Le dernier souffle de l’humanité : un moment de vérité

Le 17 janvier dernier, le court métrage d’Annick Blanc, La couleur de tes lèvres, était présenté sur Facebook dans le cadre du festival de cinéma Pleins Écrans. L’oeuvre de 17 minutes expose avec brio l’angoisse des derniers instants. 

C’est dans un décor terne rappelant les villages miniers du nord du Québec que l’histoire se déroule. Dès les trente premières secondes, le récit prend un virage inquiétant alors qu’est présenté le plongeur, l’un des deux personnages principaux, joué par Alexis Lefebvre. Ce dernier, tout juste sorti de l’eau avec un filet rempli de déchets de plastique et de quelques poissons, se rend rapidement compte que l’air est soudainement devenu irrespirable. Accompagné de ses bonbonnes d’oxygène, et ne sachant comment réagir en situation apocalyptique, il erre à la recherche d’autres survivants et survivantes.

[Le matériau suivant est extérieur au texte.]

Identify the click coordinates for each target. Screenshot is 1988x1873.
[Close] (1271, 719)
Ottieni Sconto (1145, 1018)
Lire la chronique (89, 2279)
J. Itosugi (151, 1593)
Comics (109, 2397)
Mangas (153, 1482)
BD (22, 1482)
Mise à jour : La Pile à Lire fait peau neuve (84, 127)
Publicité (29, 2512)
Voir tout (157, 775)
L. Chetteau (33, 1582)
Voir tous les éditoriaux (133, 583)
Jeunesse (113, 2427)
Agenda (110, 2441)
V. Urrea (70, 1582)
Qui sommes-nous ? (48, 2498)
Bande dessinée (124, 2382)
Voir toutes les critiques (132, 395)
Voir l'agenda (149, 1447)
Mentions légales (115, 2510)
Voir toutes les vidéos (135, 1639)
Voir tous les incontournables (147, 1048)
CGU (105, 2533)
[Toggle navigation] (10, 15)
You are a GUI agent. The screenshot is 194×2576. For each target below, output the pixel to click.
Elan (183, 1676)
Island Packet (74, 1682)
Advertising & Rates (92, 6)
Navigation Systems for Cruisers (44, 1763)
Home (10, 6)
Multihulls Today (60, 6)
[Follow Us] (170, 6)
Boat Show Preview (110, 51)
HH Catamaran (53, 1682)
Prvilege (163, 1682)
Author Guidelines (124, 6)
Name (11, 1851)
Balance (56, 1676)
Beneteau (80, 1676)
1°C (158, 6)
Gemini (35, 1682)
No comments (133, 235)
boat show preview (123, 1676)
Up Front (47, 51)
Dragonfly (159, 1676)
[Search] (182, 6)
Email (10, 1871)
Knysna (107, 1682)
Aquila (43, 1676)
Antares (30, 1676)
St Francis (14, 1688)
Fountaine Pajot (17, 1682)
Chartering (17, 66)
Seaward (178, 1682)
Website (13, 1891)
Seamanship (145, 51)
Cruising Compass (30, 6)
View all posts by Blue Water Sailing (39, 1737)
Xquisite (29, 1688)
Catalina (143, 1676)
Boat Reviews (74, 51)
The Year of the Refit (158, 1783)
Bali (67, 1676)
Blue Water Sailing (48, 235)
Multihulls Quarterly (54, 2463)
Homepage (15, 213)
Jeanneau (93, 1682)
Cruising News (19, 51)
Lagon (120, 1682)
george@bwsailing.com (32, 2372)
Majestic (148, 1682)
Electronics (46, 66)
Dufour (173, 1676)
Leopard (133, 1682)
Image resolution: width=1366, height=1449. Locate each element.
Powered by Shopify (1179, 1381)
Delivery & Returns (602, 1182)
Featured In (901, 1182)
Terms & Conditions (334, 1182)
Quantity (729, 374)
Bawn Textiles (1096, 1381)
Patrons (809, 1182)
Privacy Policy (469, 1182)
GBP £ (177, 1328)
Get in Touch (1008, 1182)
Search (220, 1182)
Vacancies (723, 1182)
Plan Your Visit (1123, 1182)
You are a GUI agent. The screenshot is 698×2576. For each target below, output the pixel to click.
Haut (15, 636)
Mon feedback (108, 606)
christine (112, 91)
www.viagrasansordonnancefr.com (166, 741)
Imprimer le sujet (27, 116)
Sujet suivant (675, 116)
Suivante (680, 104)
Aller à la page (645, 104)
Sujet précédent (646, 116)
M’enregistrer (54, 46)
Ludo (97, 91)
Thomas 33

En entrant dans une modeste maison remplie d’objets qui semblent insignifiants, symboles forts d’une vie empreinte de satisfaction résultant d’accumulation matérielle, le plongeur fait la connaissance d’une rescapée, interprétée par Katia Lévesque. Grâce à son masque à oxygène, la femme, vraisemblablement atteinte d’une maladie respiratoire, semble être la seule autre survivante du désastre.

L’oeuvre sans paroles est brillamment accompagnée de musique et de sons qui permettent à l’auditoire de sentir l’inquiétude pesante des deux protagonistes. D’autre part, des allées de grandes surfaces et des routes désertes qui servent de plans de coupe accomplissent parfaitement l’effet désiré : faire ressortir l’anxiété de se savoir seul(e) au monde et de ne pouvoir faire appel à aucune aide.

De plus, les personnages portant chacun un accessoire respiratoire qui dissimule les expressions du bas du visage, l’attention est automatiquement portée vers les yeux du plongeur et ceux de la femme, un ajout réussi dans le jeu. La complicité que les protagonistes développent et les regards qu’il et elle s’échangent réussissent magnifiquement à transmettre l’émotion à l’auditoire. 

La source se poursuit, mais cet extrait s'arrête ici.